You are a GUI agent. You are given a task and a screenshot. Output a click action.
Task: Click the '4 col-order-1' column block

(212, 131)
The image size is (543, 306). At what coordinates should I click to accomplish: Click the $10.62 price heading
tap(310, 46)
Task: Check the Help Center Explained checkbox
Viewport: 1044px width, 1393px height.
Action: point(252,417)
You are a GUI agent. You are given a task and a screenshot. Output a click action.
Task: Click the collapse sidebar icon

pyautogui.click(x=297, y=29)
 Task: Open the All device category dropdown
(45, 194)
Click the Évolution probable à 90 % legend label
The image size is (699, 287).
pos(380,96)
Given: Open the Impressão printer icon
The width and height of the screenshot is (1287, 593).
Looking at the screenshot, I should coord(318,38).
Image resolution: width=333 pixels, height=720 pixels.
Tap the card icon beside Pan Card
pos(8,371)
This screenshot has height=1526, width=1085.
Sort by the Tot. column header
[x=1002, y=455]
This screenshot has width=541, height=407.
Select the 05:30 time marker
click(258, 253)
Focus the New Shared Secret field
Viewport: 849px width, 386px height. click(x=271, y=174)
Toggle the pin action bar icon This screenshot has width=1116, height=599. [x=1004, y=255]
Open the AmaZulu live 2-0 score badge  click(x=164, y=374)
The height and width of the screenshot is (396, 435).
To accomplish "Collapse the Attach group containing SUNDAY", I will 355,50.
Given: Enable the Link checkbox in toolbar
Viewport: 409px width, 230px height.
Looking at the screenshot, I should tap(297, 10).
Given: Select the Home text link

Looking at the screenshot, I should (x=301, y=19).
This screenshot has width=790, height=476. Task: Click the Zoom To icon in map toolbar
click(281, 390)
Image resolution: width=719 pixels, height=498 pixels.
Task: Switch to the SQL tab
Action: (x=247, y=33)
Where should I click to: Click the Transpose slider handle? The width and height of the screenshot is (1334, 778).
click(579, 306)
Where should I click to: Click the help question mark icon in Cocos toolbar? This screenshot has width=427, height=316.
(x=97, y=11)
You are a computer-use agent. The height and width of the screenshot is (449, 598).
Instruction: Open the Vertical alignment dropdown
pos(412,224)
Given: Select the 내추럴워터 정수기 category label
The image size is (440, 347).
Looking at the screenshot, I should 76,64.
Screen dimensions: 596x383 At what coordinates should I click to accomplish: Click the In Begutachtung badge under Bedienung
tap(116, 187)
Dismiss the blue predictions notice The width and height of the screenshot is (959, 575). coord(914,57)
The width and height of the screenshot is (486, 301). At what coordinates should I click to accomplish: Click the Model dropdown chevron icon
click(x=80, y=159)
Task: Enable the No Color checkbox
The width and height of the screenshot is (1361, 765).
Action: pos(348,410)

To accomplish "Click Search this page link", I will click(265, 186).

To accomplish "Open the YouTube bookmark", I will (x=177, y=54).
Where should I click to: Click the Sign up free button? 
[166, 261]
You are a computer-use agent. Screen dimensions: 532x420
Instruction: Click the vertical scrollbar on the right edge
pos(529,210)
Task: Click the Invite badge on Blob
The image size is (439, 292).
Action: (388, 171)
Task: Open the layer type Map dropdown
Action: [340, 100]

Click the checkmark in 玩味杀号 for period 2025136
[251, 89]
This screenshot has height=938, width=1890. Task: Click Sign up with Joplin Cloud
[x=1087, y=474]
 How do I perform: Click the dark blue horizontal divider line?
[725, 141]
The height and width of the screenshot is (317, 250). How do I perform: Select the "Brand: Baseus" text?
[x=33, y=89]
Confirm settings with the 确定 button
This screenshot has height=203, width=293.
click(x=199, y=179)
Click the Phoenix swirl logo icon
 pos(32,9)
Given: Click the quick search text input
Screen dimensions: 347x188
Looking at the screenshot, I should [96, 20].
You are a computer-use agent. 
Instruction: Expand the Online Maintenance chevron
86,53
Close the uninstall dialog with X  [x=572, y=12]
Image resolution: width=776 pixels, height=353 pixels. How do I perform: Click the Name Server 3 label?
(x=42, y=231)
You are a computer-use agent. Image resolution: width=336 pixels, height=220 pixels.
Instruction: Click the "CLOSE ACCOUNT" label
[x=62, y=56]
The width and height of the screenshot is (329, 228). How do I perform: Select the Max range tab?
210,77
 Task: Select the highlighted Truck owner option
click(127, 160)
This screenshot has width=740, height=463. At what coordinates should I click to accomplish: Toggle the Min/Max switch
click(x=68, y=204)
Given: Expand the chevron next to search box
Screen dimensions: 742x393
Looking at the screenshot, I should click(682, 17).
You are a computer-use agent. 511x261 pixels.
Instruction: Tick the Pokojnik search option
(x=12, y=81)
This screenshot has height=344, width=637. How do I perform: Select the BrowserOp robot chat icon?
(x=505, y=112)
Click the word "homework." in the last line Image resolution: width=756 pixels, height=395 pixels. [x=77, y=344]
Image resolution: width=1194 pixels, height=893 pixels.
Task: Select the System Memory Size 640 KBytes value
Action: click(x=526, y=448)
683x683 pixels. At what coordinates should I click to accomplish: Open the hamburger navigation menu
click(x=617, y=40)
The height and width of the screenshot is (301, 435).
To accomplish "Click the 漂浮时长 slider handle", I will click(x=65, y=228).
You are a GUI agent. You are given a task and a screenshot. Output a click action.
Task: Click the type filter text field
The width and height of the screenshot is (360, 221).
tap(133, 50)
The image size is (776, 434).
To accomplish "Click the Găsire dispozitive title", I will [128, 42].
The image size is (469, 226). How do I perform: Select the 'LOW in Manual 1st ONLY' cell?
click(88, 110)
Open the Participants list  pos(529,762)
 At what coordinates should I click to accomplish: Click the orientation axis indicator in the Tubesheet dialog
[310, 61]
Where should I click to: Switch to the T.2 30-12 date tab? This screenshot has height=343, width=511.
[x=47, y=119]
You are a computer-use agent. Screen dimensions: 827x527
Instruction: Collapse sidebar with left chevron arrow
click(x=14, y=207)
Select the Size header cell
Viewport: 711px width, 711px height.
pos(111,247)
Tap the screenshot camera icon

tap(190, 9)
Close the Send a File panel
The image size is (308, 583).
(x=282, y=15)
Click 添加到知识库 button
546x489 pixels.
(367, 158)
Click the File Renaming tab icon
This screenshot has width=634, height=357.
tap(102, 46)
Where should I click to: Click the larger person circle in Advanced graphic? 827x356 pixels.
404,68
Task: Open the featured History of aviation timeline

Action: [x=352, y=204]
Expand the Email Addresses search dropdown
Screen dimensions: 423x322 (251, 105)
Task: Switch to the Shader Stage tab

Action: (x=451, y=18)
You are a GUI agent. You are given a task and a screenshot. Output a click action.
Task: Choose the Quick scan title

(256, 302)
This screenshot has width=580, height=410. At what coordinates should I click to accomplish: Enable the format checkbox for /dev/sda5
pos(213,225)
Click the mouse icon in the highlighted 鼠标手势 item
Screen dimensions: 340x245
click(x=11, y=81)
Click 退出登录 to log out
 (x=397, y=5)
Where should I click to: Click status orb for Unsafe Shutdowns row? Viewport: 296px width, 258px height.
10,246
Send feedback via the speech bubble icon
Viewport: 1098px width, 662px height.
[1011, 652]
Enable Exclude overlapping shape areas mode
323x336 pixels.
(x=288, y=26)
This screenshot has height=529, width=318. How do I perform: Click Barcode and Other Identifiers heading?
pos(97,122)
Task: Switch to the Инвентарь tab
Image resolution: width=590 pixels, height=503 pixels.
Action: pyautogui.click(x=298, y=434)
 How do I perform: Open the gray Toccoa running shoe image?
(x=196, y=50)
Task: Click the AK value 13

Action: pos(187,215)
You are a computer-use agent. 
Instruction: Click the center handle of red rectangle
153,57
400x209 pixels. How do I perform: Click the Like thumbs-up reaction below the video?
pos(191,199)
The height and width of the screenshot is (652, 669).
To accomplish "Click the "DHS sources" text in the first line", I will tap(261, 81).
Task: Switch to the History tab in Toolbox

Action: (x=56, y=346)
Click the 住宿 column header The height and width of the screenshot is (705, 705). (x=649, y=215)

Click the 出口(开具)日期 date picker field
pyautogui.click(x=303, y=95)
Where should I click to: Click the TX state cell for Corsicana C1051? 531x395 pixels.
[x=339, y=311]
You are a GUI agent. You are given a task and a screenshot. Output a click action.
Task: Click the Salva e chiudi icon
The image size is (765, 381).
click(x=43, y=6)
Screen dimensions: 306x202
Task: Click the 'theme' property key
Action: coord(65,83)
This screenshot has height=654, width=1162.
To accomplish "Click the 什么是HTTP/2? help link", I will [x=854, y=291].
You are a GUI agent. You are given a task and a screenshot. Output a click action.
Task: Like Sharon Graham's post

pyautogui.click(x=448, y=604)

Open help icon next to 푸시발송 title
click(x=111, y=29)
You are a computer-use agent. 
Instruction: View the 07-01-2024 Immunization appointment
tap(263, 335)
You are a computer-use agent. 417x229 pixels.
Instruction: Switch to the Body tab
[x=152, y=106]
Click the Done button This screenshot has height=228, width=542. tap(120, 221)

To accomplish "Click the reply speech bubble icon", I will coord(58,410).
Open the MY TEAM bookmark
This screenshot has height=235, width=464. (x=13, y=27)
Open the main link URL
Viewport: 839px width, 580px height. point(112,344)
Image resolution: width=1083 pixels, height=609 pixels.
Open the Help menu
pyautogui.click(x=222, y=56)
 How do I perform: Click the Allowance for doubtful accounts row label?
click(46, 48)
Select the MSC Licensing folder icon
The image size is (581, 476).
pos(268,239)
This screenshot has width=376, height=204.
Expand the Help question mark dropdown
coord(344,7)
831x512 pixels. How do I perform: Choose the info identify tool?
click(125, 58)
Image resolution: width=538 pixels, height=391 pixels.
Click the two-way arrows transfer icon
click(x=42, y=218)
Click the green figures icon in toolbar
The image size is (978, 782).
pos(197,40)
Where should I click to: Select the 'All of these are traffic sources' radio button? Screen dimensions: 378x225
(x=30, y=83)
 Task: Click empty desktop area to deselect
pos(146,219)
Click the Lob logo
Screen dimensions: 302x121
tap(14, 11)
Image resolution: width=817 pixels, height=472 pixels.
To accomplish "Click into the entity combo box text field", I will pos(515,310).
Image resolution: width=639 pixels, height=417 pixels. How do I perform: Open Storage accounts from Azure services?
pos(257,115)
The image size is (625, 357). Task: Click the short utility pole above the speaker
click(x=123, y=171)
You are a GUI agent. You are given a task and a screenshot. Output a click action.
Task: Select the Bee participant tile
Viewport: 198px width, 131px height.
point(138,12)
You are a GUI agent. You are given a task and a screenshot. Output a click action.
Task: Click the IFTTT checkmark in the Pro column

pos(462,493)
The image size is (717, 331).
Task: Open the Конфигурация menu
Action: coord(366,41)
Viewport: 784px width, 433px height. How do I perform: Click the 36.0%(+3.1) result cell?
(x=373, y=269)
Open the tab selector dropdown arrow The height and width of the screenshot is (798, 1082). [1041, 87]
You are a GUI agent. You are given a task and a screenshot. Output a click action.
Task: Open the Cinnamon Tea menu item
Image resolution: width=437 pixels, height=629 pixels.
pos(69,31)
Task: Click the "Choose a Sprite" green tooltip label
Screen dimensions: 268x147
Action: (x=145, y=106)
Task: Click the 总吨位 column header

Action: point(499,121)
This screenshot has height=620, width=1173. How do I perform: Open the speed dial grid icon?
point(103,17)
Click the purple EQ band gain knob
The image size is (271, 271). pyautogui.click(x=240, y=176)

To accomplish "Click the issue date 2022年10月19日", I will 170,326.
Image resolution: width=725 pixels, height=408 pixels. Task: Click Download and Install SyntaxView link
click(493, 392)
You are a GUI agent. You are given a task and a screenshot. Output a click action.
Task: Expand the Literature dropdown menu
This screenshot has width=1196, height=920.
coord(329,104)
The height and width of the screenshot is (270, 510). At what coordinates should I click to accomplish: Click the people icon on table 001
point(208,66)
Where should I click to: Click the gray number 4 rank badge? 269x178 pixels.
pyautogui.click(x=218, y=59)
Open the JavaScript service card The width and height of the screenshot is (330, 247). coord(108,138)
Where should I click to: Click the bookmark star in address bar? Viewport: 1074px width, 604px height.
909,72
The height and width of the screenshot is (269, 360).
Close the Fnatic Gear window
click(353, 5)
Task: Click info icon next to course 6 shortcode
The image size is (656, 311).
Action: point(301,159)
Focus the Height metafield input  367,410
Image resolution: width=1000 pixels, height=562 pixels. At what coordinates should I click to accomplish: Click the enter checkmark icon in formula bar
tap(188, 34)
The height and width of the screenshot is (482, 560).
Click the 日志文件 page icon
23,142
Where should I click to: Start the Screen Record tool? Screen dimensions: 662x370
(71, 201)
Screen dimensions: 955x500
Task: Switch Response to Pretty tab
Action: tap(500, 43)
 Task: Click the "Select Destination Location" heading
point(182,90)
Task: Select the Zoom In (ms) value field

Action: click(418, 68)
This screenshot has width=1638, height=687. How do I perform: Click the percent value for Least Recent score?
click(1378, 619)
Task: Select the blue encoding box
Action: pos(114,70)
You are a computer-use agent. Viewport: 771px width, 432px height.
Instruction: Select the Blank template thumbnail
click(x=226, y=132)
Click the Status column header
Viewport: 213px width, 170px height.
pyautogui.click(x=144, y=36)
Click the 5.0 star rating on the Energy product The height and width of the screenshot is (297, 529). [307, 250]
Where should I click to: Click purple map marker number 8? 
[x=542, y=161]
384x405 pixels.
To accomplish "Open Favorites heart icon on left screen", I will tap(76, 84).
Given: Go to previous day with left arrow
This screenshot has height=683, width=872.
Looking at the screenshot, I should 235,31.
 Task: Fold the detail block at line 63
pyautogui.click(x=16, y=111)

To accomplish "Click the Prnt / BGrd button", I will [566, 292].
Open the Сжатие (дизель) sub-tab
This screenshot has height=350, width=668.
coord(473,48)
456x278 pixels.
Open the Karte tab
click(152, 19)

- - -

**Your assignment**.
Look through the records and copy every line that has the word "item".

**Solution for this task**.
Click the mouse icon in the highlighted 鼠标手势 item
Task: Open the Cinnamon Tea menu item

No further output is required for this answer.